The NZ ACT Party’s Hillary Calvert generated some controversy last week during a discussion about battery hen cages. From TVNZ

We care about people ahead of silly little chickens,” Calvert said.

Save Animals from Exploitation (SAFE) says the comments are “outlandish and offensive” and is demanding to know if the MP’s statements represent the views of the Act Party.

I don’t find Calvert’s comments inherently outlandish and offensive – in general I think the view that people are more important that animals is both true and widely accepted. However the context of the remarks seems to indicate that she doesn’t think animal welfare is important at all – a position that I think is harder to justify.

However what I found more interesting was the reaction of the Green Party’s Sue Kedgley (emphasis added) –

“I was profoundly offended by what Ms Calvert had to say. We are all animals. What right do we have to force animals to live in cages, just so we can have eggs?

Evidentely her concern goes beyond just the issue of people causing unnecessary discomfort to animals, but involves instead the whole idea that humans should have any rights to exploit animals for their own benefit at all – including presumably killing them for food – any more than we have a right to exploit other humans for our own benefit. In this view it seems that any kind of animal farming would rank alongside slavery.

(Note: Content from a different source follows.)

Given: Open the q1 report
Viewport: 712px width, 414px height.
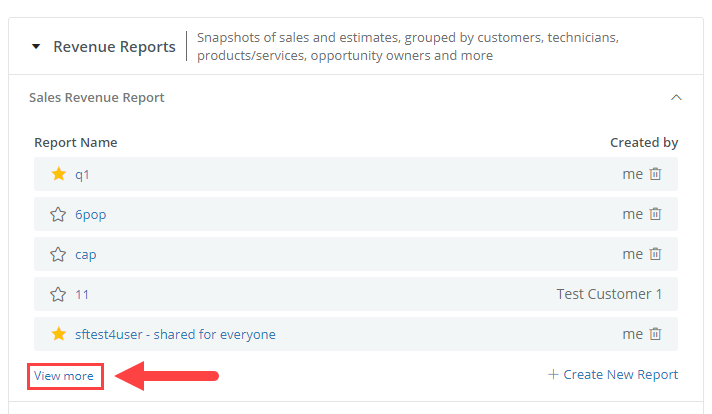Looking at the screenshot, I should coord(82,175).
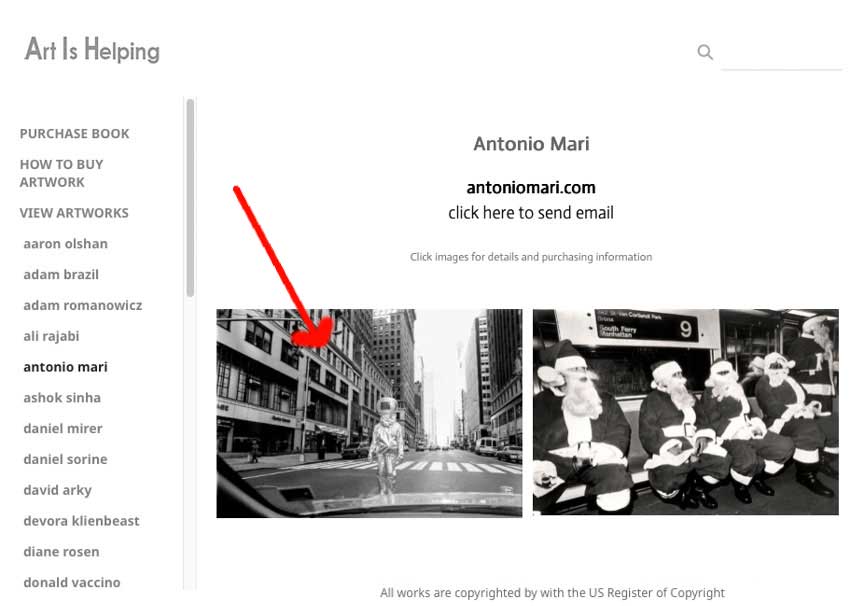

Well, I don’t personally agree with that position, but I’m actually more struck by some other implications of the fundamental idea that “we are all animals”. It seems to me that if that were true, then there would be no reason at all for people to be upset with Rep. Anthony Weiner’s recent behavior in sending sexually explicit messages and pictures to women other than his wife. If he is just an animal, why should we be surprised, let alone shocked, at any kind of behavior that he demonstrates? It’s just behavior – not something one can attribute any kind of moral value to. For that matter, how can Sue Kedgley be offended by Hillary Calvert’s behavior – she is just an animal too. And animals don’t have much concern for the well-being of other species.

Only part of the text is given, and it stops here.